Récemment nommé président de la Cédéao : Le président Bassirou Diomaye Faye en visite officielle au Mali

Afrique

Le président sénégalais Bassirou Diomaye Faye est attendu ce mardi 28 juillet à Bamako pour une visite de travail sur la journée. Il s’y rend avec une double casquette : celle de chef de l’État du Sénégal, mais aussi de président en exercice de la Cédéao. Il doit s’entretenir avec son homologue malien Assimi Goïta, quelques jours à peine après avoir lancé son propre parti politique à Dakar.

C’est la deuxième visite du chef de l’État sénégalais au Mali. Il s’y était rendu une première fois le 30 mai 2024, quelques semaines après son investiture, pour une rencontre de prise de contact avec le colonel Goïta, et un plaidoyer en faveur du retour des pays de l’Alliance des États du Sahel au sein de la Cédéao – l’organisation que le Mali, le Niger et le Burkina Faso avaient alors annoncé quitter. Son ex-allié et Premier ministre, Ousmane Sonko, s’était lui aussi rendu à Bamako en août de la même année.

Une double casquette

Cette fois, selon une source à la présidence sénégalaise, Bassirou Diomaye Faye se déplace avec une double casquette : celle de chef de l’État sénégalais, et celle de président en exercice de la Cédéao, une fonction que lui ont confiée ses pairs le 19 juillet dernier. 

C’est donc son tout premier déplacement dans ce rôle régional. Dans les faits, c’est la première fois qu’un président de  l’organisation ouest(africaine met les pieds dans l’un des trois pays qui l’ont quittée à savoir le Niger, le Mali et le Burkina Faso.Les discussions avec Assimi Goïta devraient porter sur l’avenir des relations entre la Cédéao et la Confédération des États du Sahel, un dossier mené depuis mars par le négociateur Lansana Kouyaté, sans qu’un accord n’ait pour l’instant été trouvé.

Sur le plan économique, l’axe Bamako-Dakar reste l’une des principales voies d’approvisionnement du Mali, selon la Banque centrale des États de l’Afrique de l’Ouest, un corridor fragilisé depuis plusieurs mois par des attaques jihadistes contre les convois de marchandises, qui avaient contraint les transporteurs sénégalais à suspendre temporairement leurs rotations en mai dernier.

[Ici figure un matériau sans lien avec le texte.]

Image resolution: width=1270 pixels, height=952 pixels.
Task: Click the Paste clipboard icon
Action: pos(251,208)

C’est donc dans un  climat tendu que s’inscrit ce déplacement, présenté côté malien comme une visite « de solidarité« . Une formule qui n’est pas neutre et qui marque le soutien affiché au pouvoir de transition bien qu’en difficulté.

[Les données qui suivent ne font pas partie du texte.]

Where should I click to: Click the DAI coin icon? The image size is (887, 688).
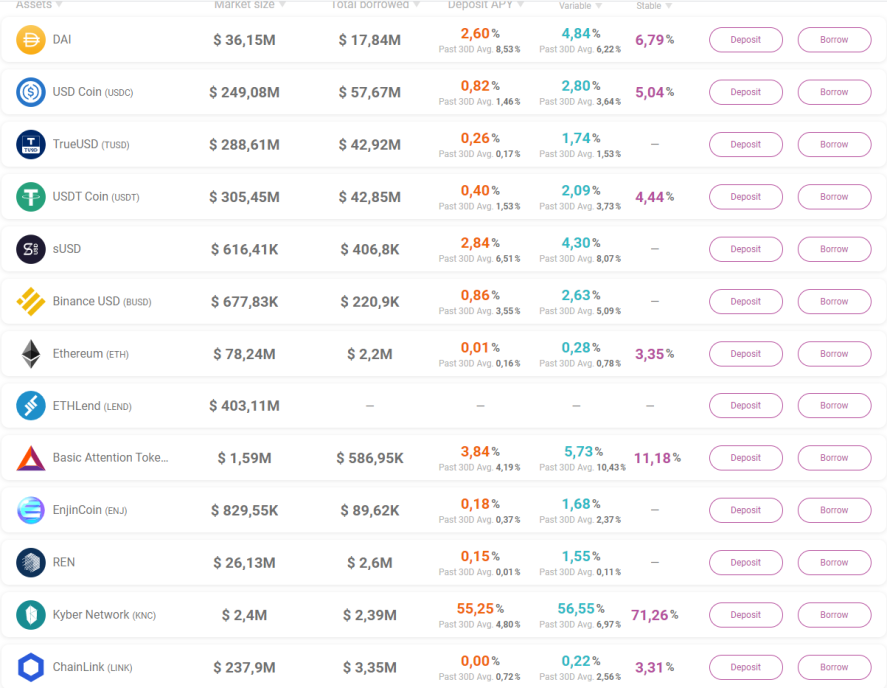[31, 40]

Pour la Cédéao, réduite à douze membres, la question principale est désormais celle de sa pertinence. Bassirou Diomaye Faye hérite d’une présidence dans un contexte où l’intégration économique, le projet de monnaie unique et la sécurité collective restent suspendus à la question sahélienne. 

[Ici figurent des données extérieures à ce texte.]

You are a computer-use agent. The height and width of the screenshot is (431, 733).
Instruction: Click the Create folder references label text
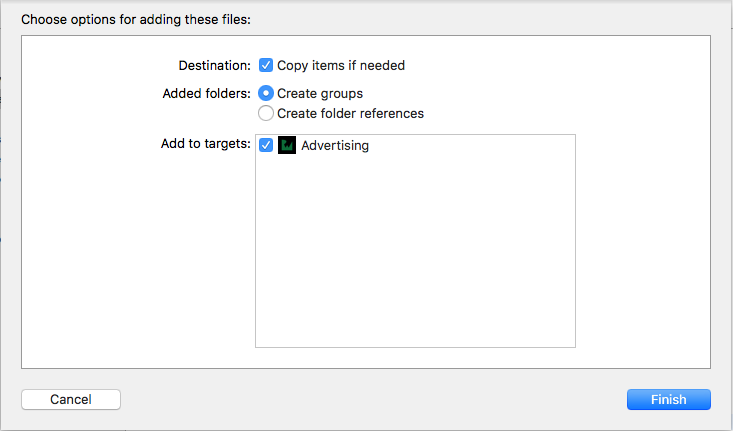(350, 114)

Enfin en ce qui concerne l’Alliance des États du Sahel qui regroupe Mali, Burkina Faso et Niger, La légitimité du président sénégalais tient en partie à son positionnement particulier. Celle d’un chef d’État d’un pays resté membre de la Cédéao mais qui continue d’entretenir des relations bilatérales étroites avec les trois capitales sahéliennes.